Pieter Jacobus Gerhardus (PJG) de Vos was born on the farm Olifantsberg in the vicinity of Worcester on 29 October 1842. From an early age he displayed an interest in the Christian religion and pursuing its related ancient languages, in particular Latin, Greek and Hebrew.
At the age of 20 he completed his studies in theology at the top of his class at the South African College. When he left to further his qualifications at the Theological Seminary (Kweekskool) in Stellenbosch, his lecturers and fellow students presented him with a honorary silver inkstand.
De Vos was among the third group of students at the seminary and was once again the top-performing student. The final leg of his educational journey took him to Scotland, before his return to South Africa as a minister of the Dutch Reformed Church. Among the various congregations he served during the years that followed, were the communities of Piketberg, Caledon and Riversdale.

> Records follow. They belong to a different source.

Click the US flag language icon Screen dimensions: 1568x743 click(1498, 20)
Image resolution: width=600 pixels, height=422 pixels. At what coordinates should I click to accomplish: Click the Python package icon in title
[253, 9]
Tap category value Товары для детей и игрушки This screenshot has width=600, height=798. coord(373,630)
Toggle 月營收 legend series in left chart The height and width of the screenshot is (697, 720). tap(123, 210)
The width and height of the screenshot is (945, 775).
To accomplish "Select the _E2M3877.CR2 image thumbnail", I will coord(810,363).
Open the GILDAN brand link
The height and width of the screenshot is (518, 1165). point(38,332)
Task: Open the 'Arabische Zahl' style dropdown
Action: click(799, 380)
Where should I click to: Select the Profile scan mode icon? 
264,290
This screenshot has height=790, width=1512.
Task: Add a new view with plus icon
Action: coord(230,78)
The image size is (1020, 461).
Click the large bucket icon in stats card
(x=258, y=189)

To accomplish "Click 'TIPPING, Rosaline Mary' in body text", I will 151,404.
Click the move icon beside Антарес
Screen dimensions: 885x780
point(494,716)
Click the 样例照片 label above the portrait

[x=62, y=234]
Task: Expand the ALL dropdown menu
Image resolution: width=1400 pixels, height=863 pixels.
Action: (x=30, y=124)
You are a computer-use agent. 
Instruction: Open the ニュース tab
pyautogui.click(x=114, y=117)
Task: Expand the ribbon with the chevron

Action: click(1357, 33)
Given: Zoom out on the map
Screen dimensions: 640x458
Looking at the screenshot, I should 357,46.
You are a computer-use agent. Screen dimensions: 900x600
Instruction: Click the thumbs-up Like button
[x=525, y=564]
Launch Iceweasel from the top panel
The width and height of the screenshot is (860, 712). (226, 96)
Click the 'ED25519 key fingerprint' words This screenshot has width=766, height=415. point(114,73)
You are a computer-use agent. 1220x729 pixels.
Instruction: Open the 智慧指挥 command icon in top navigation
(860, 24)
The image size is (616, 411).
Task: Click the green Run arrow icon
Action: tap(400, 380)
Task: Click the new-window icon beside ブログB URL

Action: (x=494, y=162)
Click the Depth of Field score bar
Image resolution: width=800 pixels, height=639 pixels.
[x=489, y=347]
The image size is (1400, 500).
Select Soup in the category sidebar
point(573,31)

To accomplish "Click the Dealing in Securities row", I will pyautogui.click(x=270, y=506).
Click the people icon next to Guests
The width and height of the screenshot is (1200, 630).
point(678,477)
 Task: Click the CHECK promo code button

During 1883, however, De Vos made a return to the Eikestad to take up a professorship in dogmatics and Old Testament at the seminary. In addition, he served on the councils of both Stellenbosch and Victoria Colleges until 1908.
One of the matters close to De Vos’s heart during his years in Stellenbosch was the matter of accommodation for students from elsewhere. He headed the team that campaigned for a series of extended boarding establishments (known as young men’s homes) across from Eersterivier. He also established the first industrial institution named Industria for destitute boys in the same area, where they were able to receive an education in agriculture and other trade skills.
When Stellenbosch University formally came into being in 1918, he became its second chancellor the following year after the untimely passing of Prof JI Marais. On behalf of the people of South Africa, and as a token of acknowledgement of his noble life and fruitful career, he was awarded an honorary degree in LittD by his alma mater.